Relevant Texas State undergraduate major offerings include accounting, advertising and mass communication, art, communication design, computer information systems, electronic media and mass communication, finance, graphic design, health information management, interior design, management, marketing, marketing with sales concentration, marketing with services concentration, political science, and public relations and mass communication. Graduate programs include an MBA, a Master of Science in Accounting and Information Technology, and master’s degrees in computer science, legal studies, software engineering, technical communication, and technology management. The institution also has paralegal certificate and mediation certificate programs.

In addition to local assets, Greater San Marcos benefits from its proximity to the many colleges and universities in Austin and San Antonio. There are 18 public and private, non-profit colleges and universities that grant four-year and/or graduate degrees and three public two-year colleges within a 50-mile radius of the City of San Marcos, where students can receive training in an array of relevant fields supporting customer care. There are also two law schools: the School of Law at UT-Austin and St. Mary’s University School of Law in San Antonio in the 10-county super-region.


There is ample developable land in the region appropriately zoned for commercial and office uses. This includes sites for data centers. There is more flexibility relative to space for small businesses as they can locate in Class-B and –C properties if necessary and can also launch operations from home, a storefront, or some other type of more readily available space. Land and rental costs are also lower in Hays and Caldwell Counties than in the Austin and San Antonio core counties.

Broadband access is vital to the viability of the Business Services and Support target. The Greater San Marcos region has access to 25 broadband providers, including mobile providers; according to Broadband Now, the average connection speed in the region is 7 percent faster than the state’s average speed. One provider, City of San Marcos-based Grande Communications, announced in February 2014 that it plans to roll out a new Internet service that offers speeds of one gigabit per second, up to 20 times faster than existing top-tier service.

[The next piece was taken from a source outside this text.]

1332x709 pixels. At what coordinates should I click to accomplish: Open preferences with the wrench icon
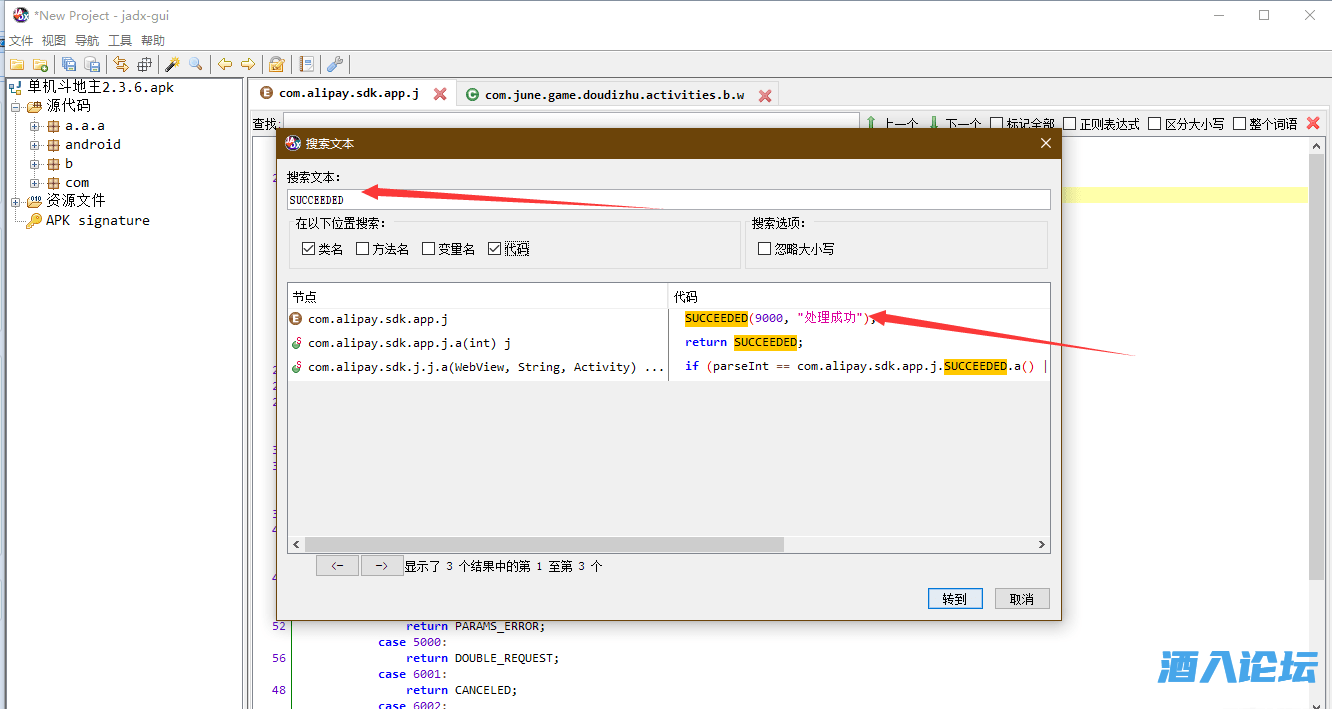[x=335, y=64]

When compared to other states, commercial and industrial electricity costs in Texas are competitive. As of July 2014, the commercial electricity costs in Texas were $8.20 per kilowatt-hour, tied for 3rd nationally and below the average for the United States ($11.16). Though Texas’ rates are competitive, among Central Texas cities, San Marcos’ commercial and industrial electricity rates were the highest on average in the most recent available data.

Utility Rates by Provider, 2012

Source: U.S. Energy Information Administration

Firms also prefer to locate their data centers in areas that are at a relatively low risk from natural disasters. These centers must be constantly online, so any natural phenomenon that could physically threaten a building or cause a long-term disruption (such as a flood, tornado, or earthquake) to the power grid is a significant threat. According to CNN and RealtyTrac, Hays and Caldwell counties each have risk scores of 25, meaning they are low risks for natural disasters; this is an advantage for the region.

Natural Disaster Risk by County

Source: RealtyTrac, CNN Money

In terms of Professional, Scientific, and Technical Services, another critical location factor is proximity to a major airport due to the high rate of business travel required. In this regard, Greater San Marcos benefits from its proximity to two international airports. Though there are overlaps, Austin-Bergstrom International, just over 30 miles away from the region’s core city center, has over 40 nonstop destinations, while San Antonio International, approximately 45 miles away, features over 30 nonstop destinations. Additionally, this position between two airports gives travelers flexibility in terms of airfares and carriers.